▸ PROBLEM DETAILS:
In the listing below, find the line with "Show Heute entries" and the line with "You are a computer-use", then return them and every line between them exactly, minus the pictures.

▸ DATA TO EXAMINE:
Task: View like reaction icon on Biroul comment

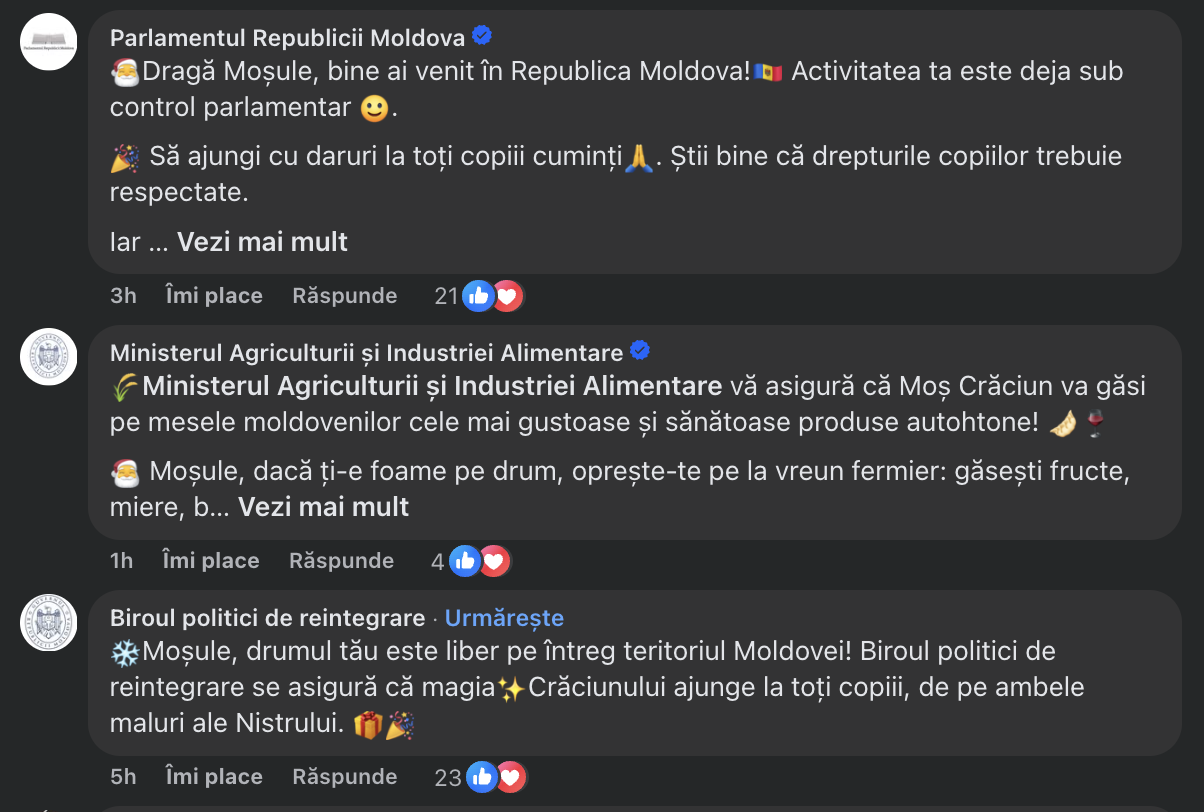Action: coord(481,777)
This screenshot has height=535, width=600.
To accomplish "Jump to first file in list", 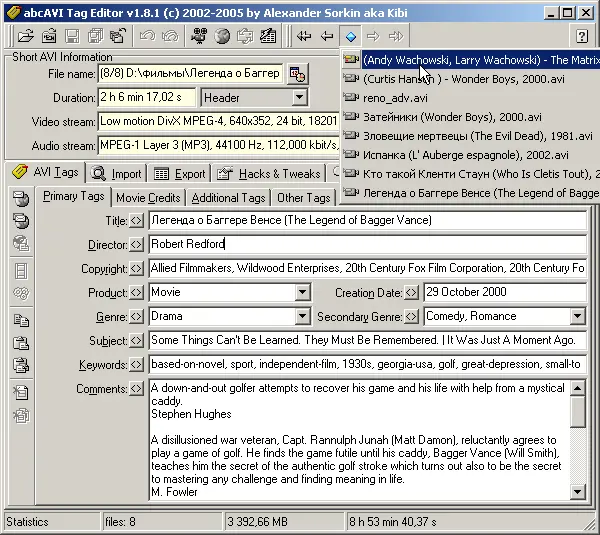I will point(304,37).
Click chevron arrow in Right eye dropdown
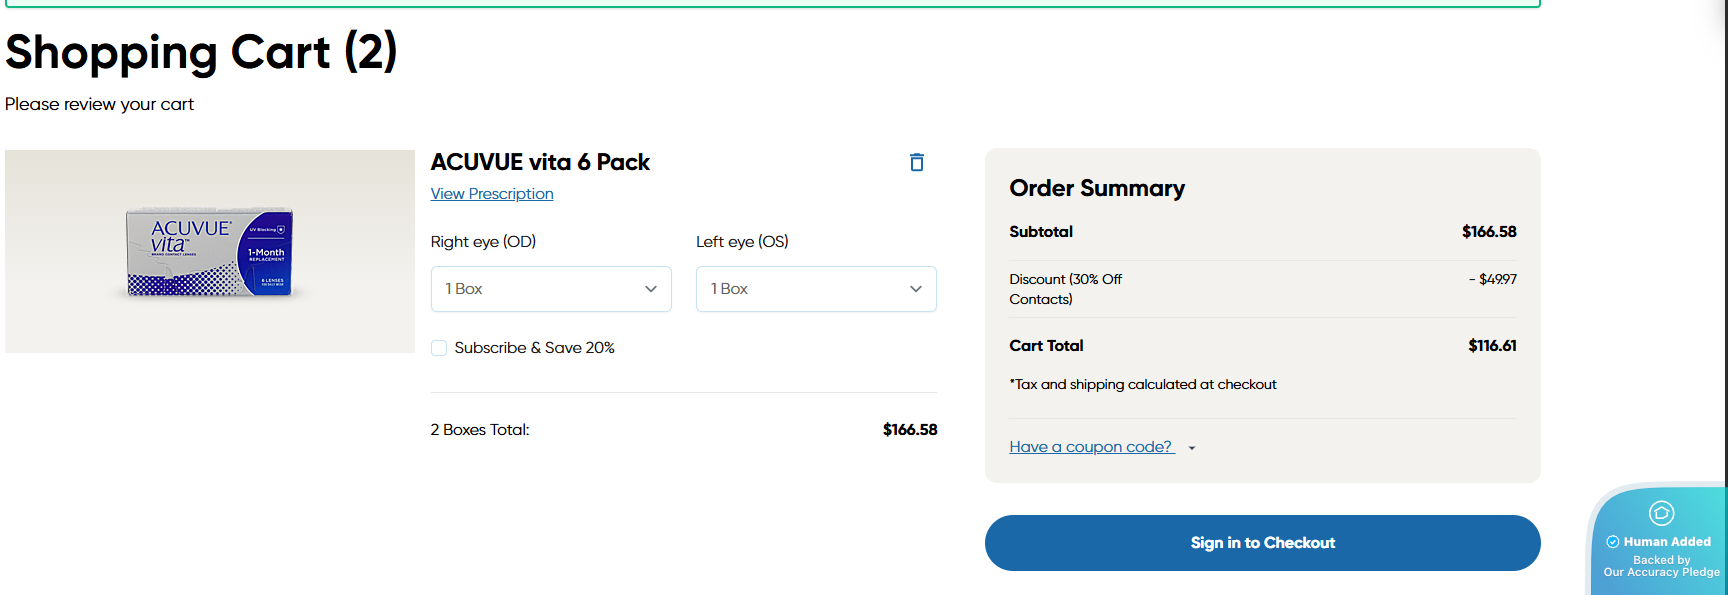 [651, 289]
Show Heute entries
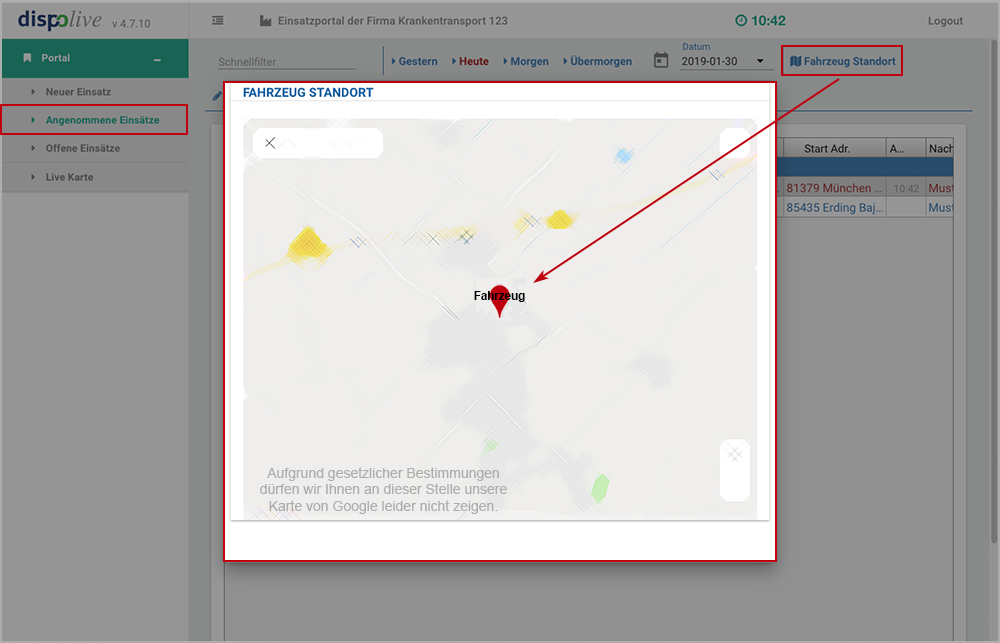Viewport: 1000px width, 643px height. (x=473, y=61)
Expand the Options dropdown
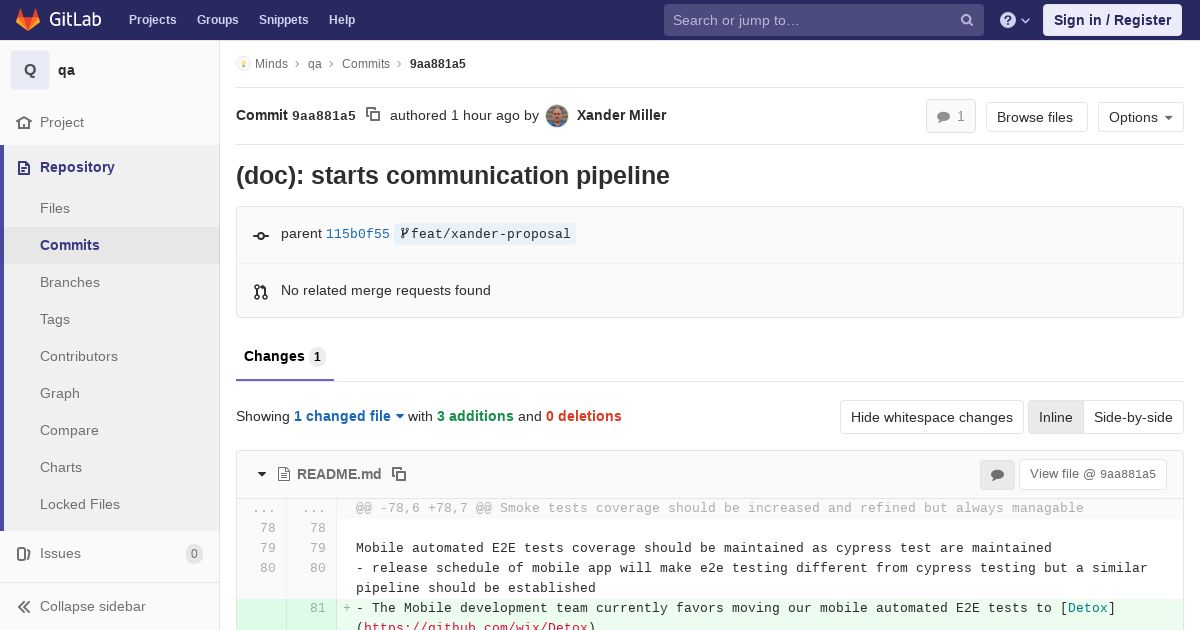1200x630 pixels. [x=1140, y=117]
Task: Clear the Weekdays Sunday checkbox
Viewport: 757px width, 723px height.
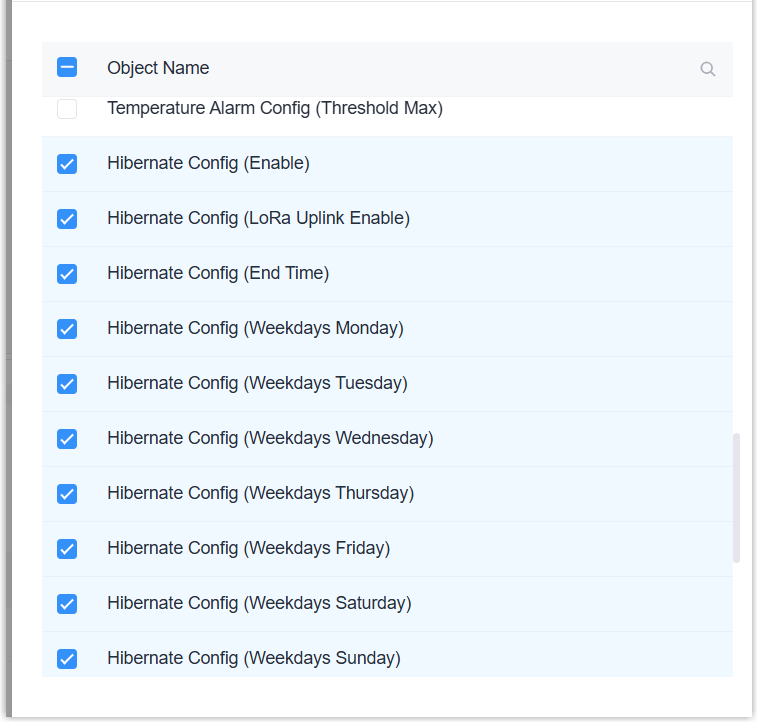Action: coord(67,659)
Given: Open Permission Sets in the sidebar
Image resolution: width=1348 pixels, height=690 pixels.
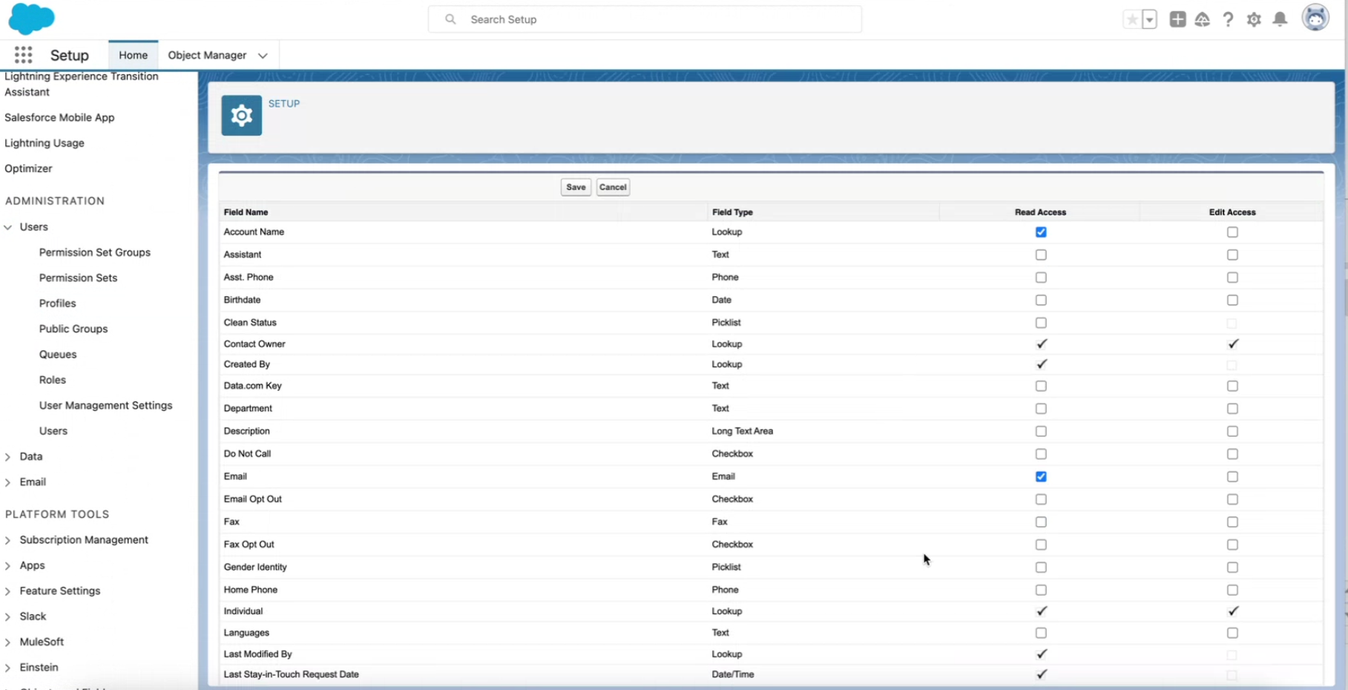Looking at the screenshot, I should tap(78, 278).
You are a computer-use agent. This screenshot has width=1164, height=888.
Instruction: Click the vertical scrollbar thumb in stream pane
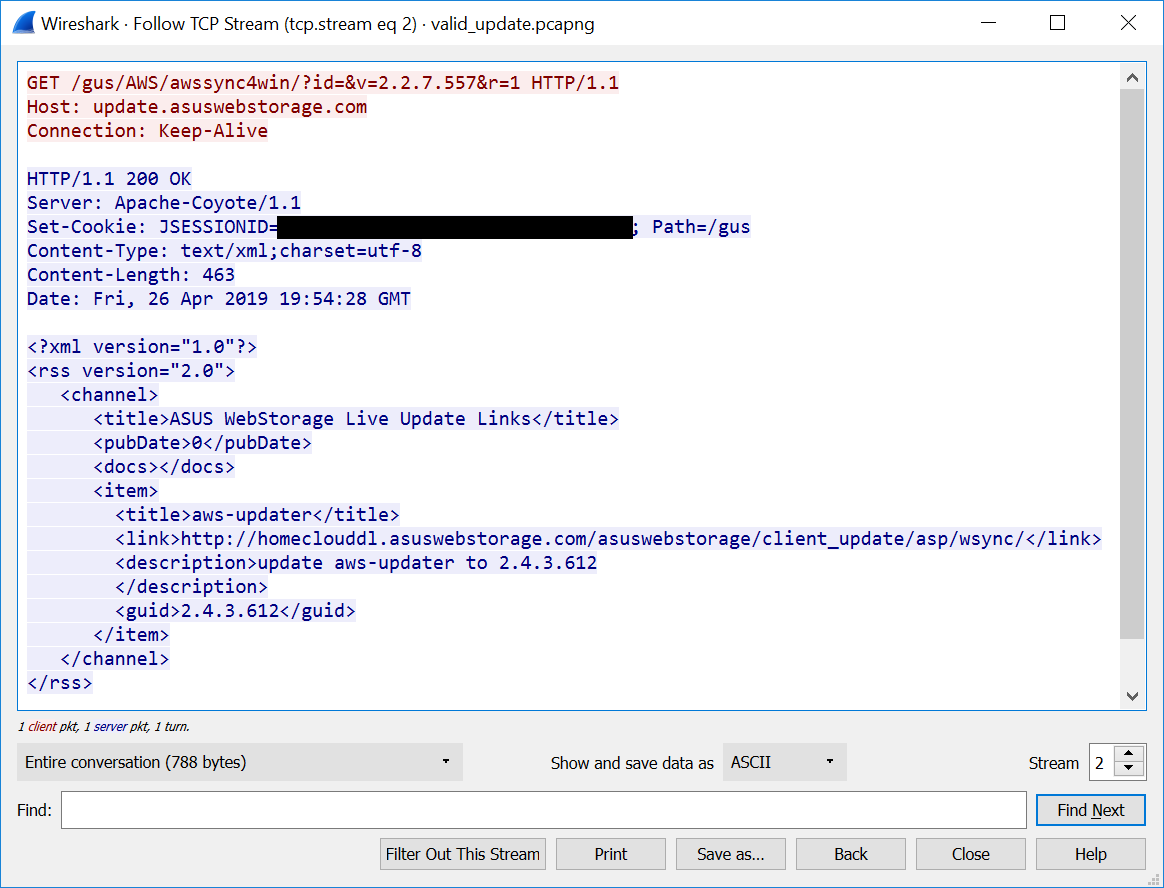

▸ WRITTEN SOLUTION:
Show Heute entries
Viewport: 1000px width, 643px height. (x=473, y=61)
Expand the Options dropdown
1200x630 pixels. [x=1140, y=117]
Task: Clear the Weekdays Sunday checkbox
Viewport: 757px width, 723px height.
Action: coord(67,659)
Given: Open Permission Sets in the sidebar
Image resolution: width=1348 pixels, height=690 pixels.
Looking at the screenshot, I should tap(78, 278).
You are a computer-use agent. This screenshot has width=1164, height=888.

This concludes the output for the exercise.